Threadripper 3990X smashes its way on stage at CES with 64 cores and 128 threads

Threadripper 3990X

AMD might have begun the rollout of its new generation of Ryzen 4000 mobile CPUs, but it’s not quite done with the Ryzen 3000 generation just yet. Alongside its other CPU and GPU debuts, AMD also unveiled the Threadripper 3990X CPU, the world’s first 64-core desktop processor and an absolute nightmare for Intel’s HEDT market.

AMD had an amazing 2019 with the launch of its mainstream Ryzen 3000 CPUs, followed by its third generation Threadripper chips toward the end of the year. With up to 16 cores with the Ryzen 3950X and 32 with the Threadripper 3970X, AMD has a lot to offer those looking for strong multithreaded performance. But the 3990X, with its 64 cores and 128 threads, should be a whole different beast entirely.

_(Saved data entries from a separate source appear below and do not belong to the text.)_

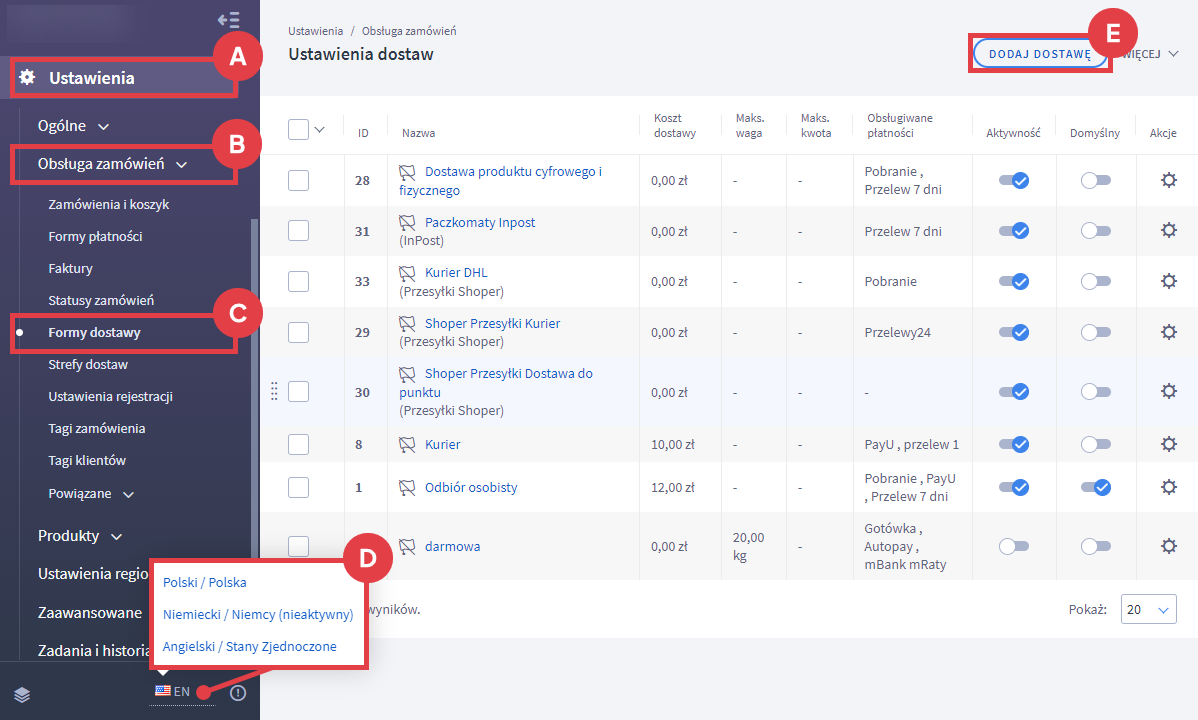
Task: Open actions gear for Paczkomaty Inpost
Action: tap(1168, 231)
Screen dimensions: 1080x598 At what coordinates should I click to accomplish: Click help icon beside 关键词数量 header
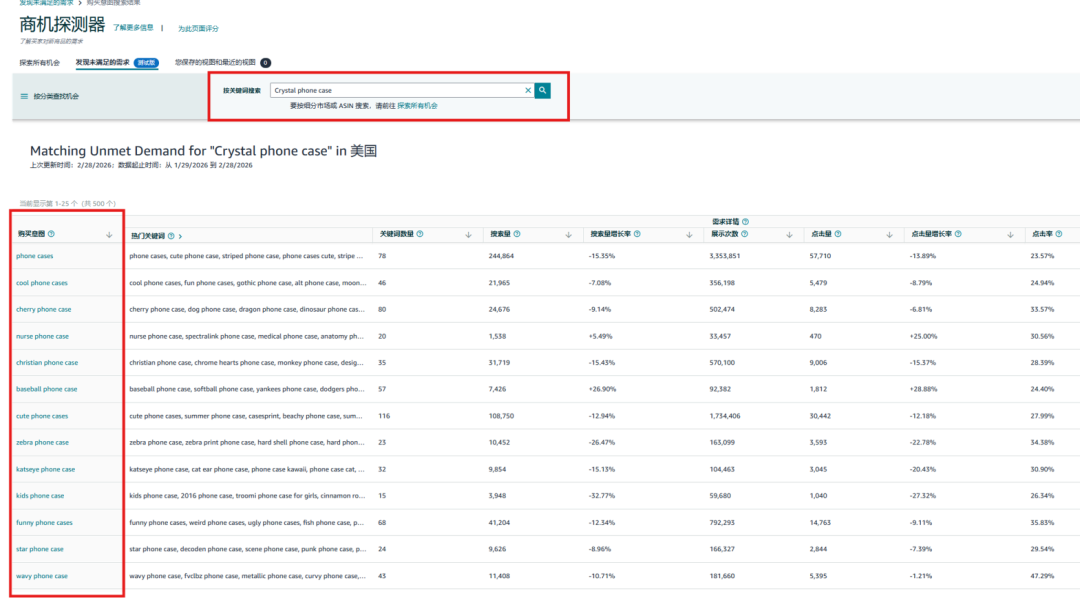click(x=419, y=234)
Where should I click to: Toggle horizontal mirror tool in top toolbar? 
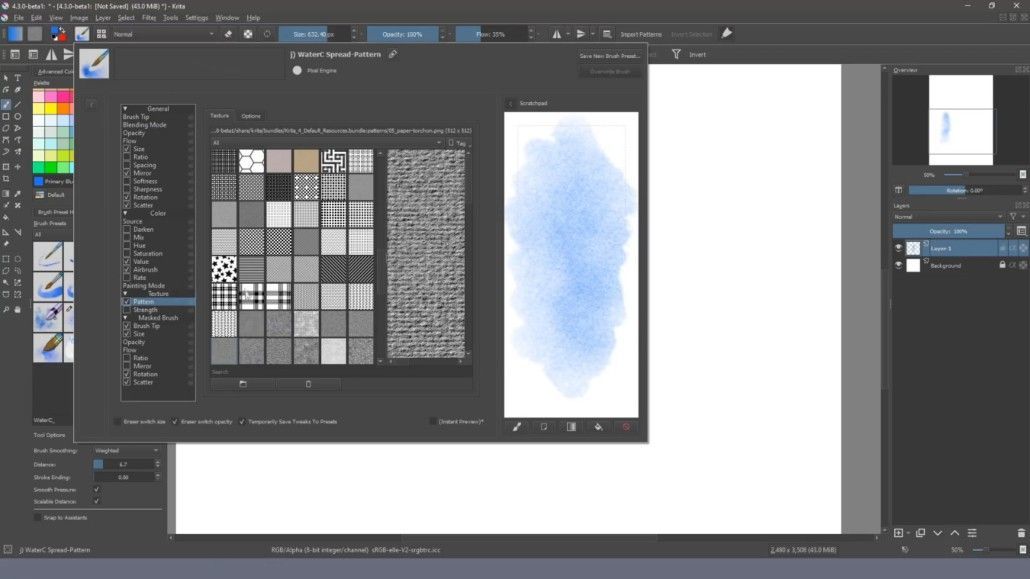tap(556, 34)
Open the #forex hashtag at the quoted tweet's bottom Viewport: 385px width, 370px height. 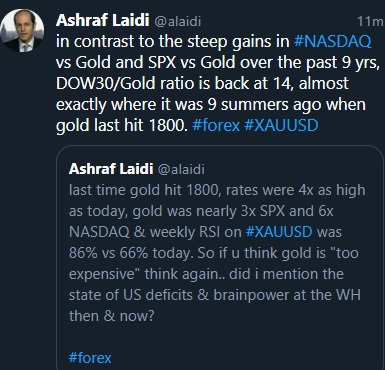point(90,358)
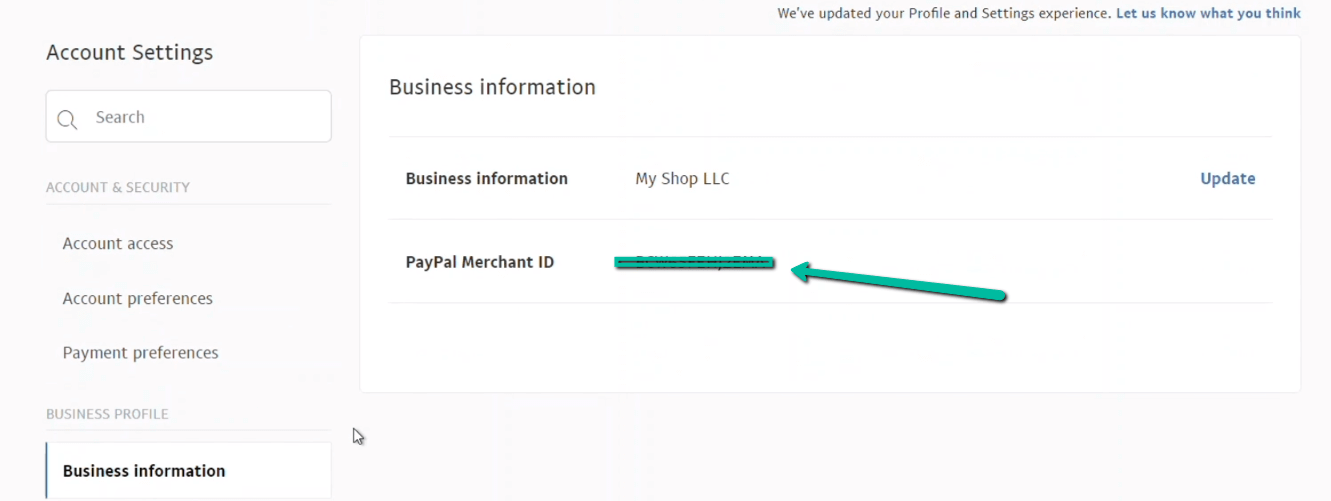Click the green arrow annotation

point(900,282)
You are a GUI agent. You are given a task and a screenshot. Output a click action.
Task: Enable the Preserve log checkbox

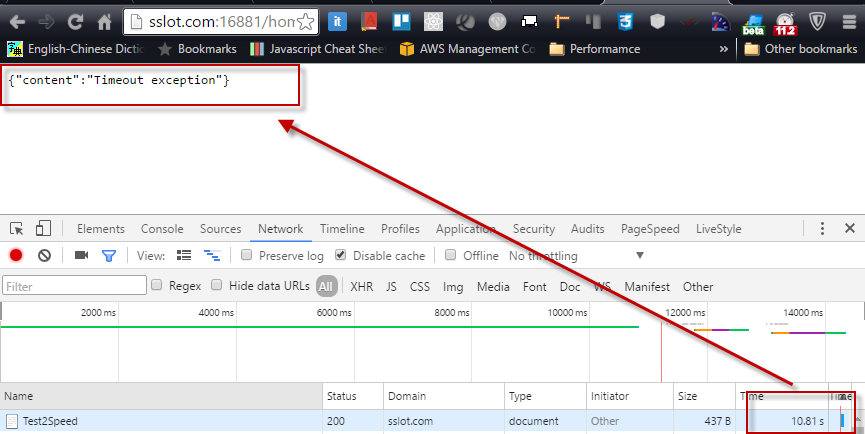point(246,255)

We’d always suggest waiting for third-party benchmarks to tell us for sure how capable any new piece of PC hardware is. But while we await those in the coming weeks, we can get a rough idea of its capabilities by looking at AMD’s first-party results.

Threadripper 3990X

In its internal benchmarking using Cinebench, AMD showed the 3990X embarrassing even the incredibly capable 3970X, with its 32 cores. That’s perhaps to be expected, as the 3990X has double the cores, and Cinebench loves extra cores. But the Intel competition languished at a mere fraction of what the 3990X was capable of. An additional V-Ray benchmark was damning too.

Gaming performance on this sort of chip won’t be the same as chips that are designed with that in mind, but there’s no reason this CPU couldn’t do a decent job of it too. With a total of 288MB of cache and a boost clock of up to 4.3GHz in limited thread scenarios (2.9GHz base clock), the 3990X will not fall flat if it can’t use its extra core muscle. These are Zen 2 cores, and they’re powerful in small numbers or with the full 64-strength squad churning away.

Price is always a concern with these sorts of high-end CPUs, and in an about-face from previous years, AMD is actually more expensive than the Intel HEDT counterparts. At $3,990, the 3990X comes in at almost twice the cost of the 3970X. But when compared with Intel’s server-grade CPUs — the only chips it really has to compete with at this kind of performance — the 3990X’s price tag becomes practically paltry.

The 3990X will debut on February 7.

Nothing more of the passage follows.